Ministry for Finance insists Malta’s VAT mechanism ‘one of the most efficient among EU member states’

The Maltese government is denying a report issued by the European Commission which estimates that the country’s losses from unpaid VAT rose from €47 million in 2000 to €241 million in 2012.

According to the Finance Ministry, the government’s own estimates point to a loss of €34 million in 2012 and less than €11 million in 2013.

In its report to the study to quantify and analyse the VAT Gap in the EU-27 member states for 2012, the European Commission argued that the VAT Gap in Malta saw a slight increase in 2012 from 2011, as a 3 percent increase in VAT revenues was in sufficient to keep pace with the strong increase of over 6 percent in the VTTL, in line with the nominal growth of the economy.

The VAT Gap in 2012, at 31 percent, places Malta among the countries with a high VAT Gap in the EU-26 surveyed in this update. The VAT rates were not modified during the course of 2012.

In a reaction, the finance ministry said it considered Malta’s VAT mechanism as one of the “most efficient” among the EU’s 28 member states.

In 2013, Malta collected 8.1 percent of GDP in VAT revenues, a record percentage, in spite of how VAT rates have remained stable at 18 percent.
In 2013, Malta collected 8.1 percent of GDP in VAT revenues, a record percentage, in spite of how VAT rates have remained stable at 18 percent.

“This goes completely contrary to what was reported by the European Commission in its recently published report for 2012,” the ministry said.

It said that the ministry’s own estimates point to a loss of €34 million in 2012, and less than €11 million in 2013.

“The reason for this large discrepancy is that, from this year’s report for 2012, the Commission has included all the exported services supplied by the online gaming industry as non-recoverable  VAT, while in practice, this industry is, up to now, exempted from charging VAT,” it said.

The Ministry for Finance will also be communicating this clarification to the European Commission.

The finance ministry insisted that Malta was  at the top end of the list among the most efficient collectors of VAT.

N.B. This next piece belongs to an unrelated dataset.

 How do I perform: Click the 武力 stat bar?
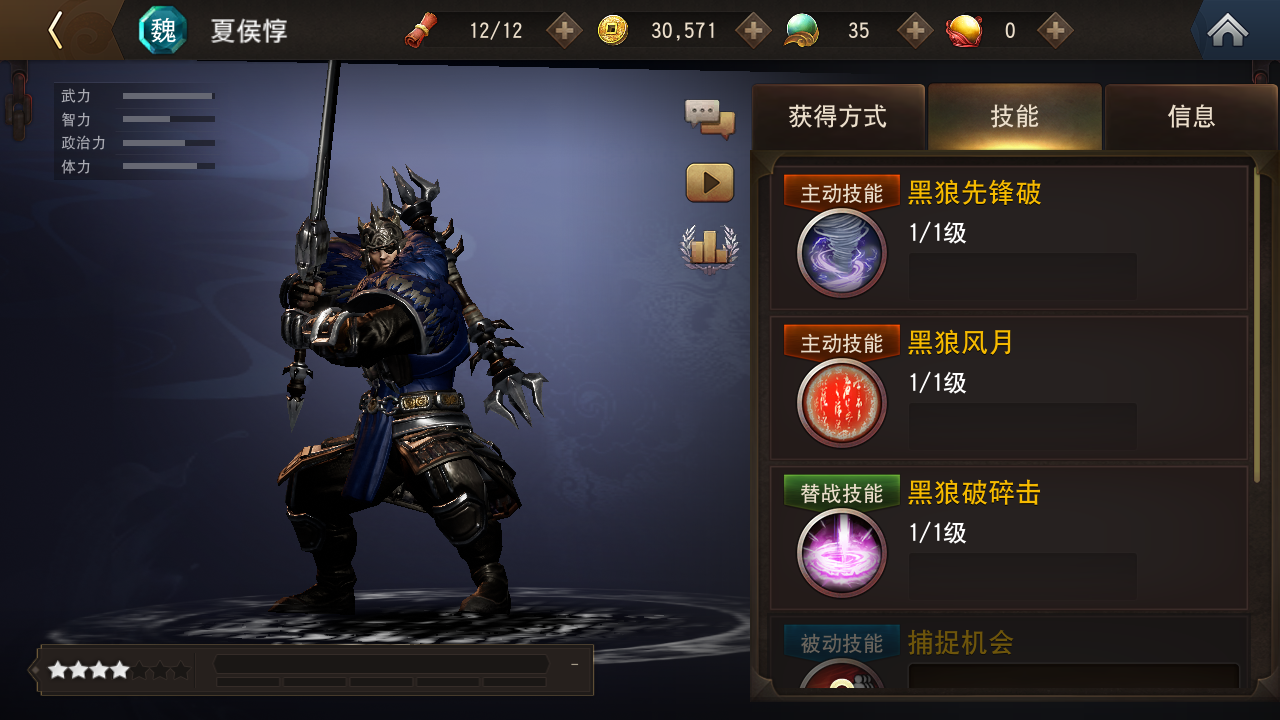(x=168, y=96)
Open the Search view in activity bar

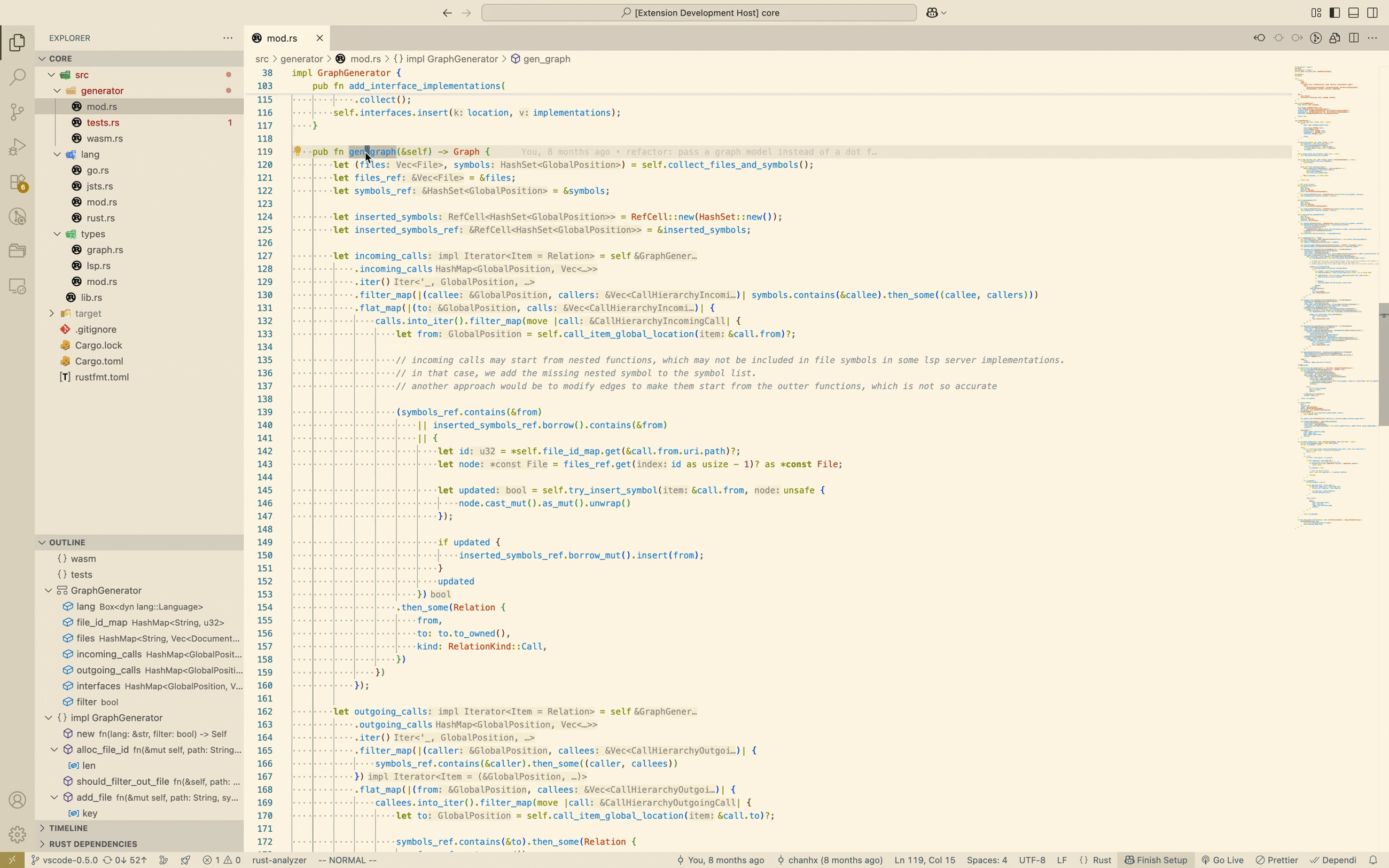[17, 77]
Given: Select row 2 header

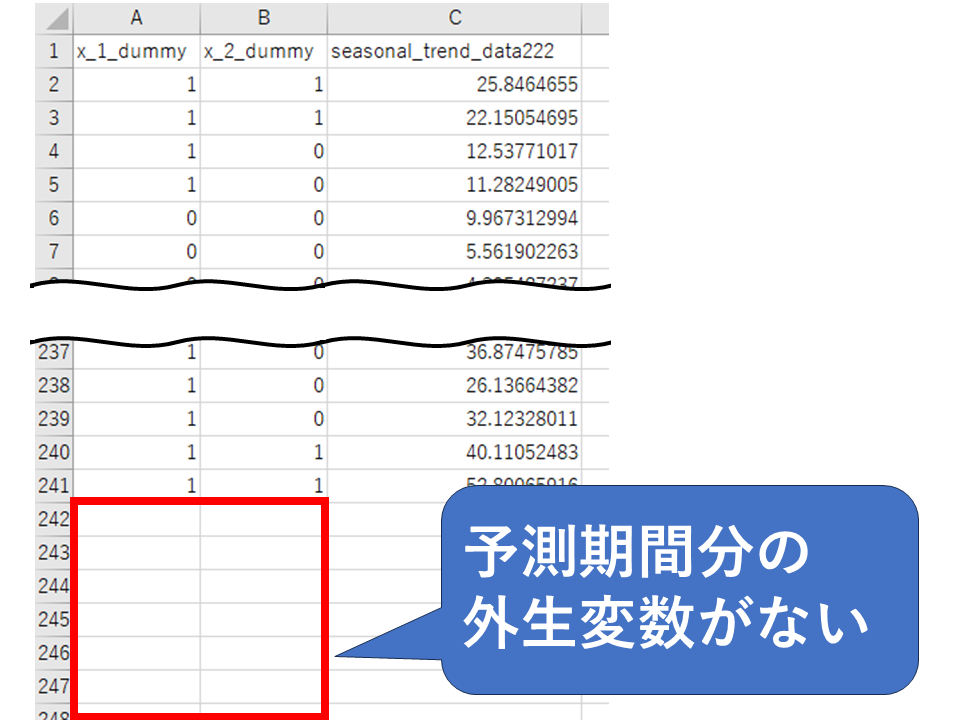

“In 2013, Malta collected 8.1 percent of GDP in VAT revenues, a record percentage, in spite of how VAT rates have remained stable at 18 percent. This is also corroborated by the Commission’s previous report,” it added.

The Ministry added that the high level performance did not mean that tax evasion did not exist: “In fact, various administrative and regulatory measures are being introduced so that tax evasion is minimised further.”